Several Baptist leaders in Europe agreed the SBC won't find many Baptists unions that will embrace the conservative
agenda, since most unions — including the more conservative ones in the east — have long accepted theological
diversity on the continent.
But Southern Baptists likely can find a conservative minority in most Baptist unions that will welcome the SBC's
approach, several observers said. “Anyone can go with any doctrinal position anywhere in the world and get response,
especially if they are officials of large, rich Baptist institutions and a huge convention,” Parks said.
But one Baptist leader from eastern Europe said the imbalance in the Poland meeting — with top SBC leaders paired
with ad hoc conservatives — “speaks loudly of whose interests the meeting serves and what are the desired outcomes of
it.”
Angelov, the outgoing EBF general secretary, said he and two BWA officials — general secretary Denton Lotz and
then-president Billy Kim of South Korea — met in May 2004 with Negrut to discuss his problems with BWA. “Our meeting
did not bring any positive results, and we understood that he will go this way,” Angelov said of Negrut's support of
the SBC. “We know that not all Baptist leaders in Romania are sharing his opinion.”
Added Peck: “As EBF general secretary, I have made repeated offers to meet with him and his [union's] executive to
discuss these concerns and am still prepared to do so. But so far these offers have not been taken up.”

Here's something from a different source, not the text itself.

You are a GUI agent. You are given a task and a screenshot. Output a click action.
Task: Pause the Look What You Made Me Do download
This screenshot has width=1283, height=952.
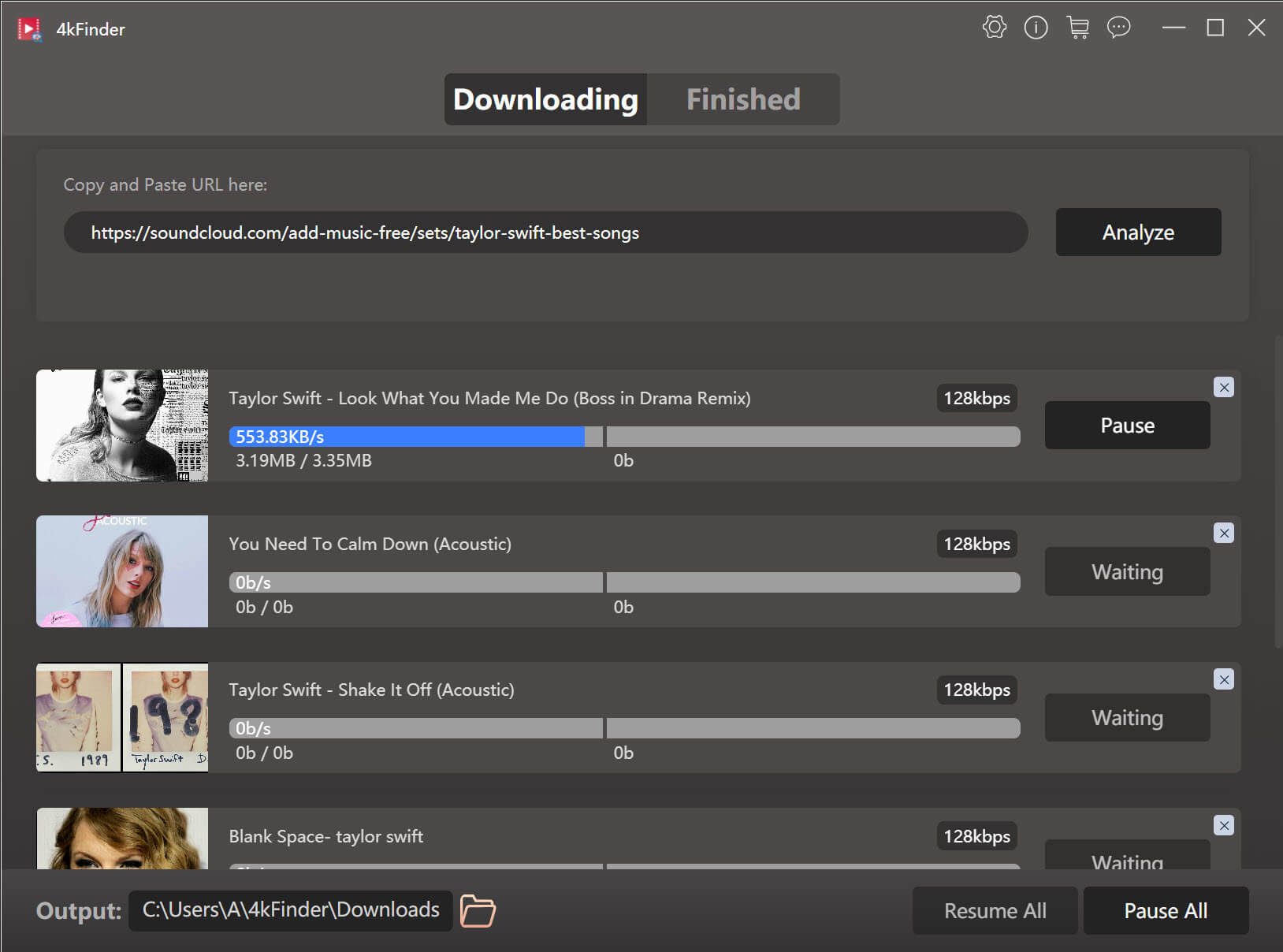pyautogui.click(x=1127, y=426)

Last year, Negrut said the SBC split from BWA caused “sadness in my heart.” He said he had been monitoring
“liberalism” in the Baptist World Alliance for more than a decade, and he faulted BWA for not clearly defining its own
theological views. “They would want us to accept everything — do not have an identity, do not have principles or moral
standards, just embrace everything. Then why do we need Christianity?”
“For a number of years, various Baptist bodies in Europe have embarked on a more liberal theology, and the Baptist
witness in Europe has suffered a lot,” he said in 2004. “What was once the continent of the Protestant Reformation and
the great revival has become one of the most secular and dark continents in the world. [Meanwhile,] churches that are
committed to the Bible as the inerrant, infallible Word of God are the churches that are growing.”
At its meeting last month in England, BWA's General Council adopted a new “identity statement” that embraced
orthodox Christian doctrines.
Chapman, who was at the forefront of the SBC effort to withdraw from the Baptist World Alliance, declined to
criticize BWA after the Poland meeting: “We pray God's blessings upon the BWA in any and all endeavors to proclaim the
saving power of Jesus' death on the cross to an unbelieving world. Our exploratory meetings with international
conservative Baptist leaders have nothing to do with BWA and everything to do with better getting to know those
throughout the world whose faith and practice is like our own.”